FRESH BRATWURST WISCONSIN STYLE
Here's my version of veal and pork bratwurst. Although this fresh sausage recipe is time-consuming to make, it's the best! You can lower the fat content by adding the optional raw potato. This method is for a food processor, but you can also use a meat grinder. You can also stuff the mixture into sausage casings.
Provided by LECHEFRENE
Categories Meat and Poultry Recipes Pork Pork Shoulder Recipes
Time 11h10m
Yield 16
Number Of Ingredients 11
Steps:
- Cut the pork butt, veal, and fat into 1 inch cubes. Spread on a plate, and place in the freezer for 10 minutes to make it easier to chop. Place food processor bowl and blade in the freezer as well for the same amount of time.
- Set up the food processor and add just enough meat to cover the blade. Pulse to form chunks about 3/8 inch in size. Repeat with remaining meat. Process the fat into smaller pieces, about 1/4 inch, and mix it with the meat.

# Rows
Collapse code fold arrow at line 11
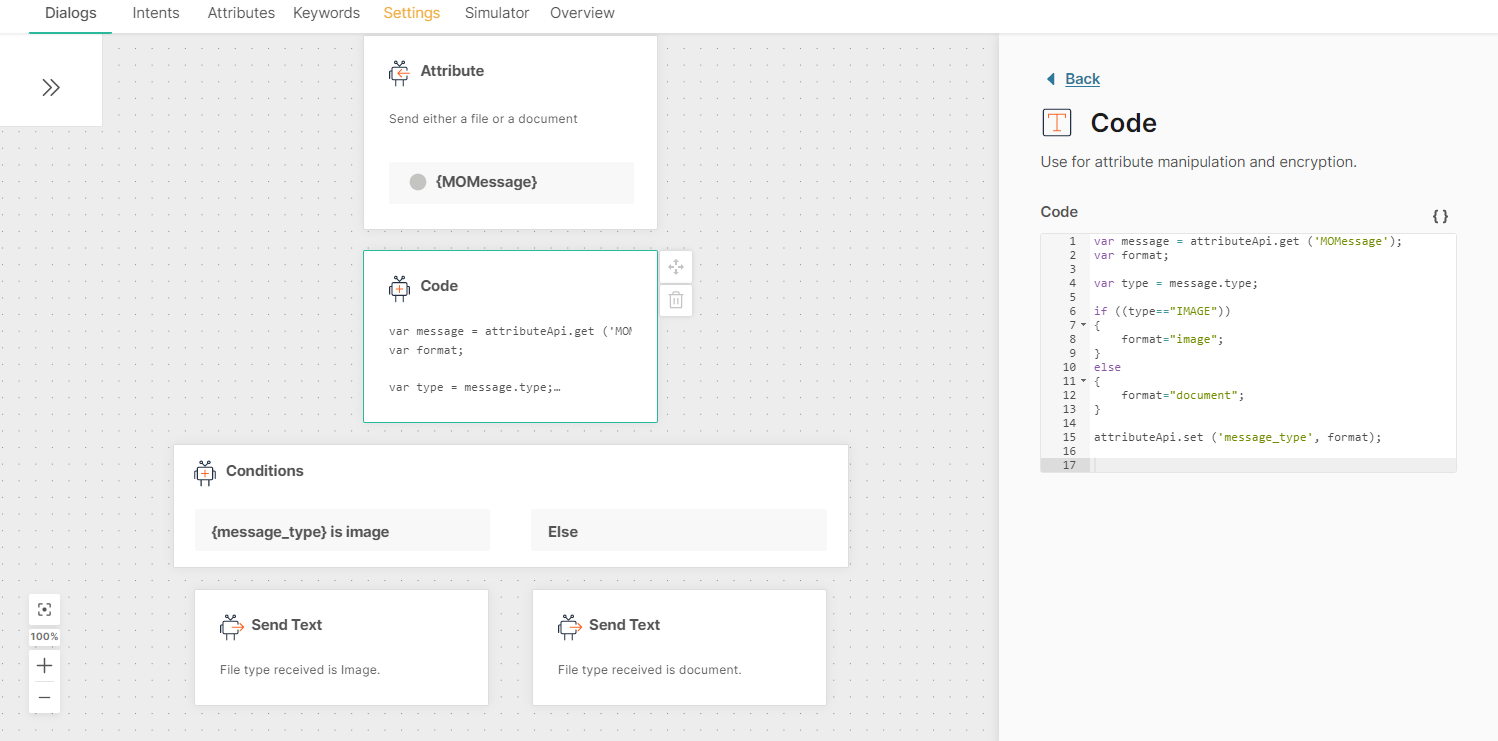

---

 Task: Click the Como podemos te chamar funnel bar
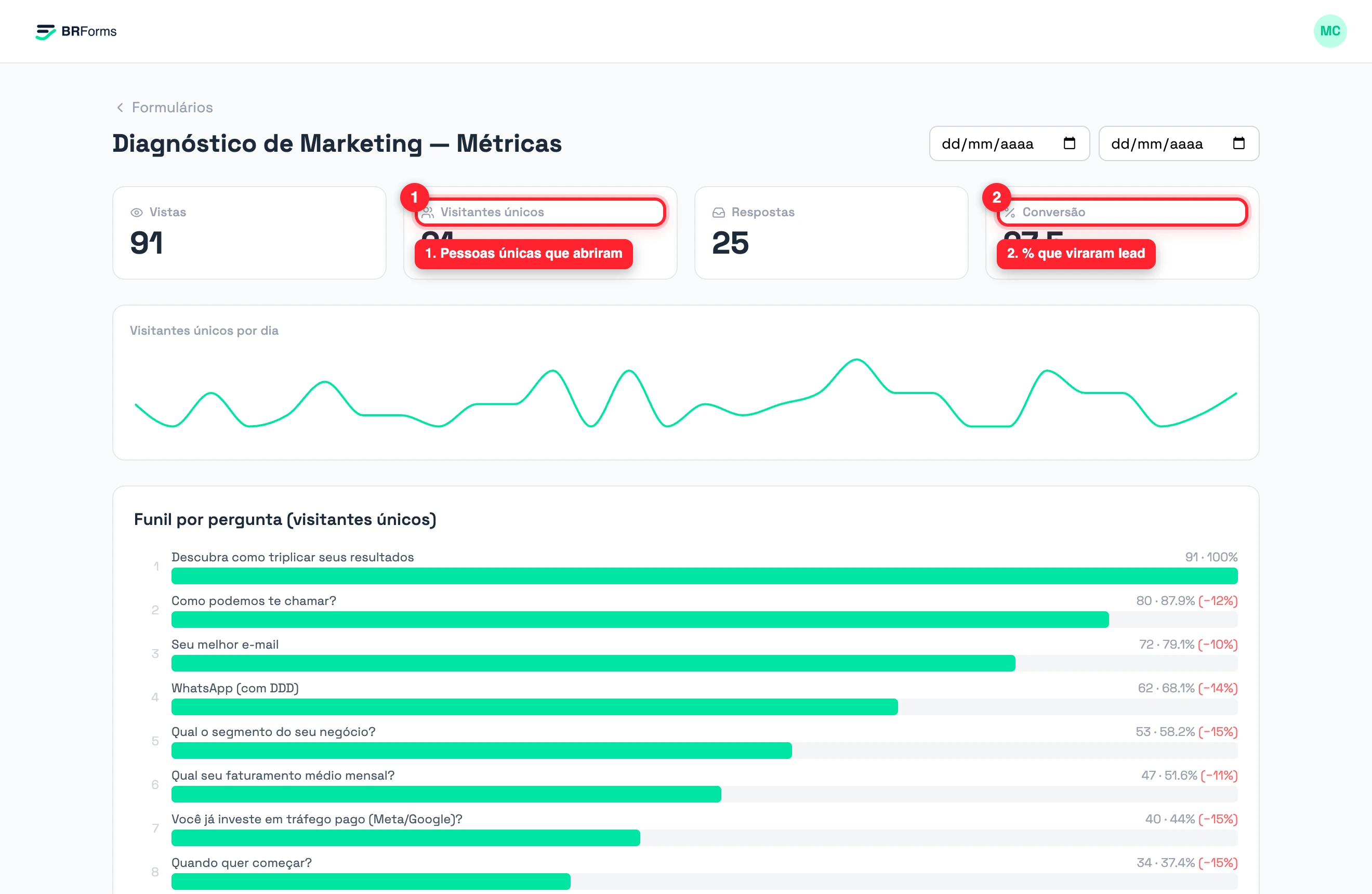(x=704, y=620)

# Written request 1
In the bratwurst recipe, how long should the cubed meat and fat stay in the freezer before chopping?
# Written request 2
List everything the bratwurst recipe says to put in the freezer.
# Written request 3
Resume the bratwurst recipe from where it stops.

# Exercise output 1
10 minutes.

# Exercise output 2
The pork butt cubes, the veal cubes, the fat cubes (spread on a plate), the food processor bowl, and the food processor blade.

# Exercise output 3
- Put the chopped meat and fat into a large bowl. Season with salt and pepper, sugar, mustard and mustard seed, nutmeg, and sage. Pour in cold milk, and add grated potatoes if desired. Mix together with your hands.
- Make a small patty of the sausage mixture, and fry it in a small pan over medium heat. Taste, and adjust seasonings of the sausage mix if necessary. Cover bowl, and refrigerate for 8 hours to improve flavor before cooking as desired.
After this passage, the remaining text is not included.